NCT07116109 · Status: RECRUITING · Phase: NA · Type: INTERVENTIONAL · Enrollment: 146

Last updated 2026-04-03

No results posted yet for this study

Summary

The purpose of this study is to examine comparative effectiveness of two home-based telemedicine delivered interventions: transcranial Direct Current Stimulation (tDCS) combined with Massed Prolonged Exposure (Massed-PE) vs. Sham tDCS combined with Massed PE, focusing on pain and PTSD outcomes, to determine the comparative effectiveness of the two interventions on process outcomes of patient satisfaction, treatment attrition, and treatment compliance and to explore changes in blood biomarkers associated with stress and inflammatory processes related to pain and PTSD symptom improvements following treatment.

Conditions

Interventions

DEVICE

Transcranial Direct Current Stimulation (tDCS)

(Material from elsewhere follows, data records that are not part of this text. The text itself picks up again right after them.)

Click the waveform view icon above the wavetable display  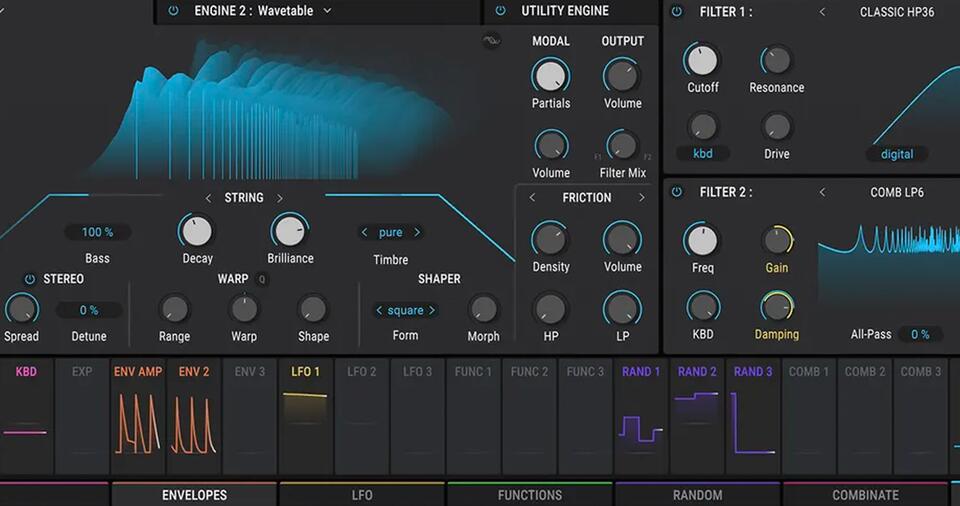coord(491,41)
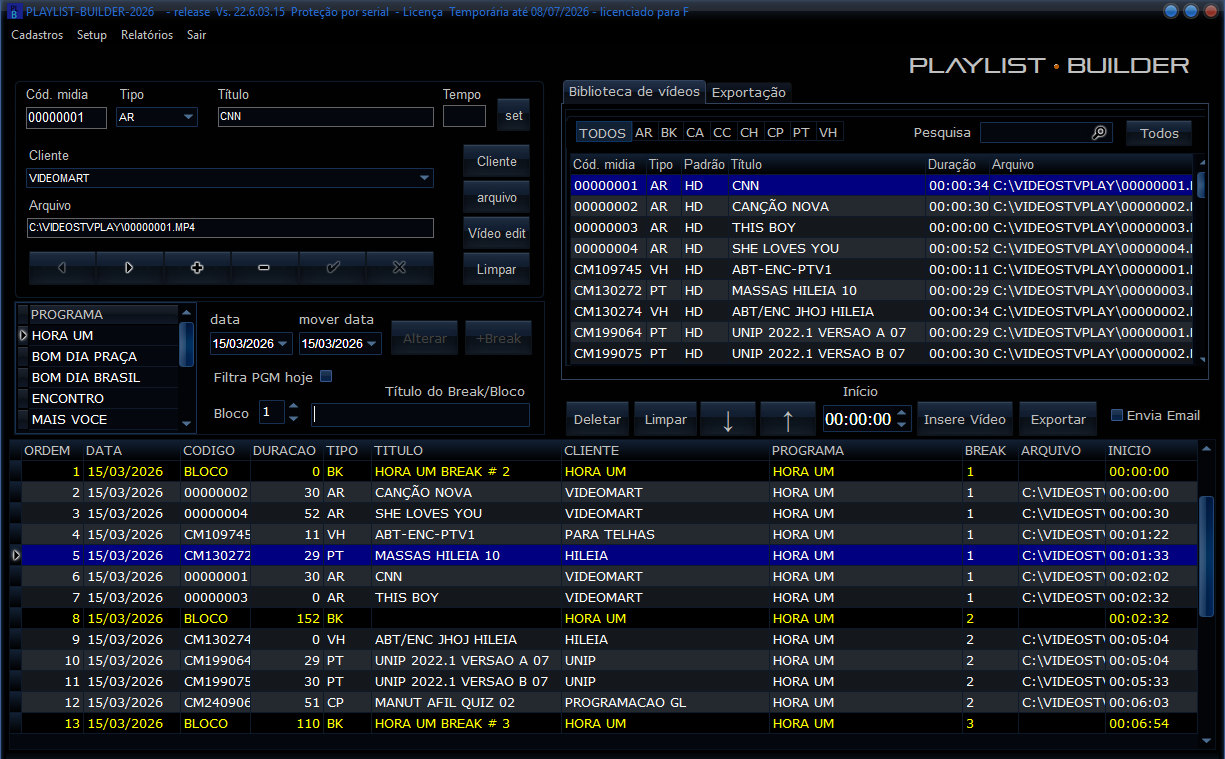Expand the Cliente VIDEOMART dropdown
This screenshot has width=1225, height=759.
424,178
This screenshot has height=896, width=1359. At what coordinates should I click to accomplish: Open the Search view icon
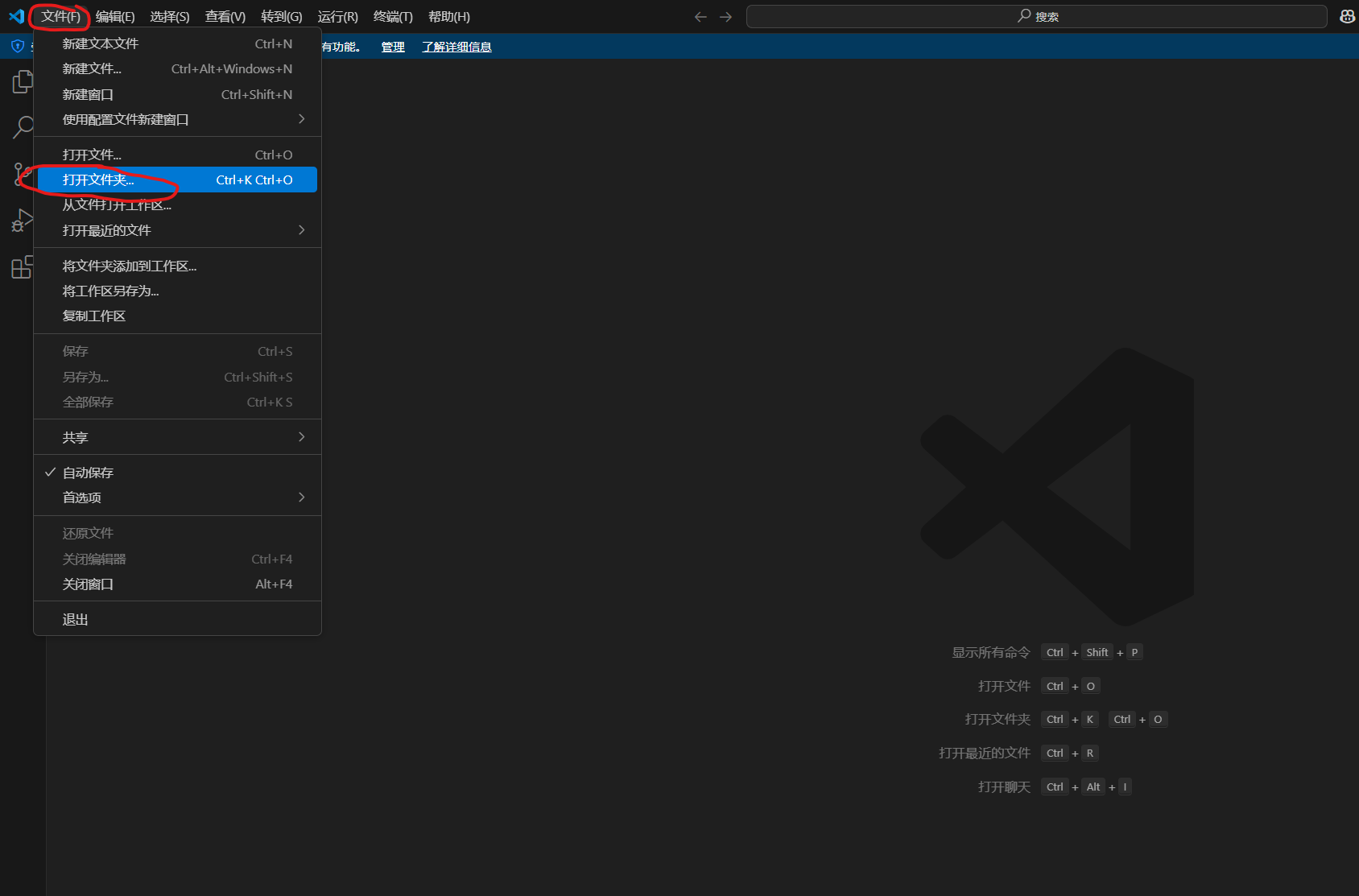tap(23, 127)
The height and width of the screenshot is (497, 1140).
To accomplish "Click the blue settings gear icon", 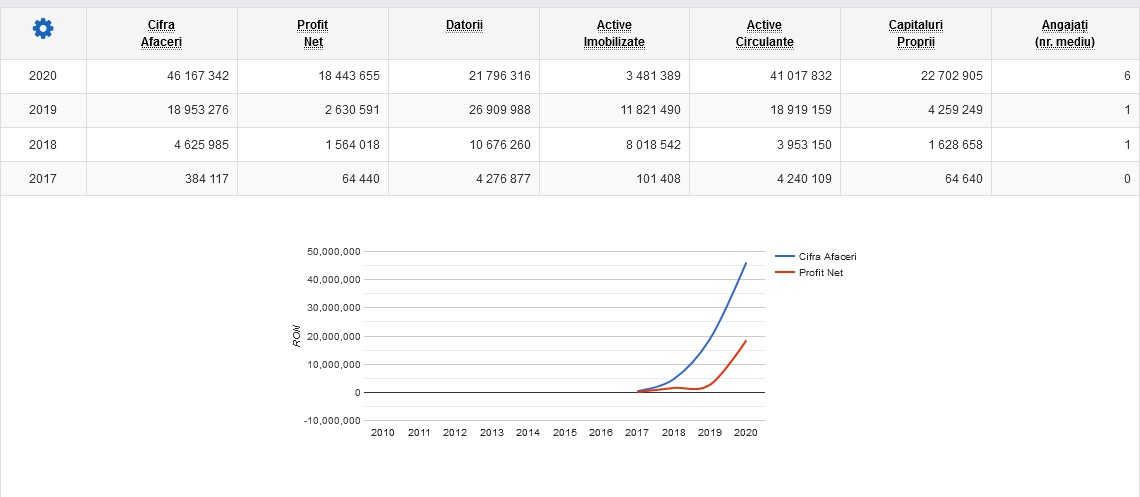I will [x=43, y=30].
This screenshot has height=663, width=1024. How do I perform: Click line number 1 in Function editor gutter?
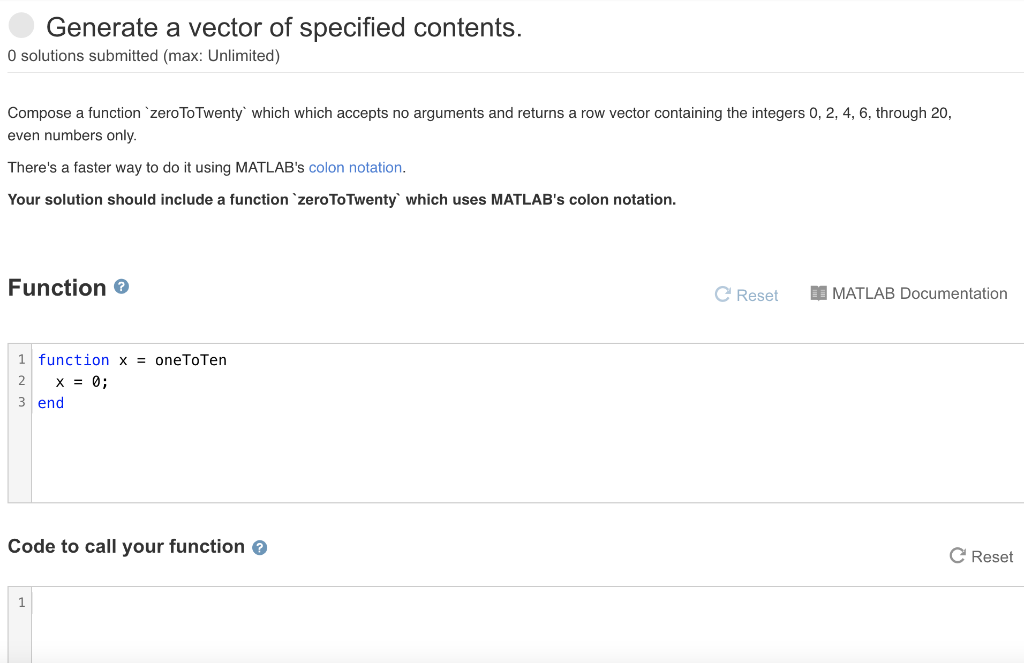click(22, 360)
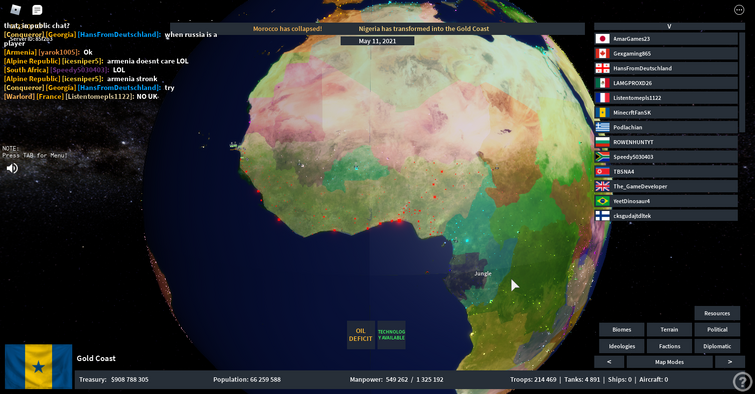Screen dimensions: 755x394
Task: Enable the Political map mode
Action: (717, 329)
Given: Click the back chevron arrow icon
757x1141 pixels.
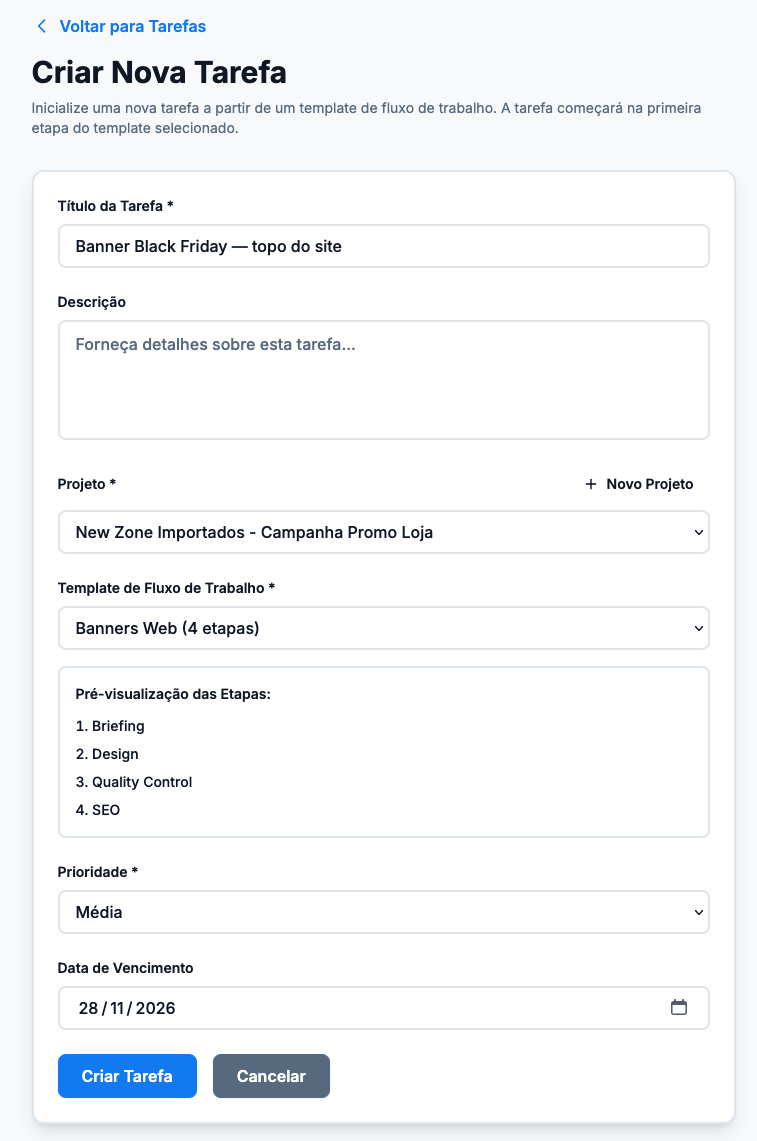Looking at the screenshot, I should (x=41, y=26).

A constant current intensity of 2 Ma electrical current will be administered for 20 min per session/ 10 sessions total daily for 2 weeks (Monday to Friday)using the headgear M1-SO montage placement.

BEHAVIORAL

Massed-Prolonged Exposure (PE)

PE will include a) psychoeducation about the common reactions to traumatic events and presentation of the treatment rationale (sessions 1 and 2), b) repeated in vivo exposure to traumatic stimuli (in vivo exercises are assigned as homework during sessions 3 through 10), c) repeated, prolonged, imaginal exposure to traumatic memories (sessions 3 through 10). All sessions will be delivered via telehealth.

DEVICE

Sham Transcranial Direct Current Stimulation (tDCS)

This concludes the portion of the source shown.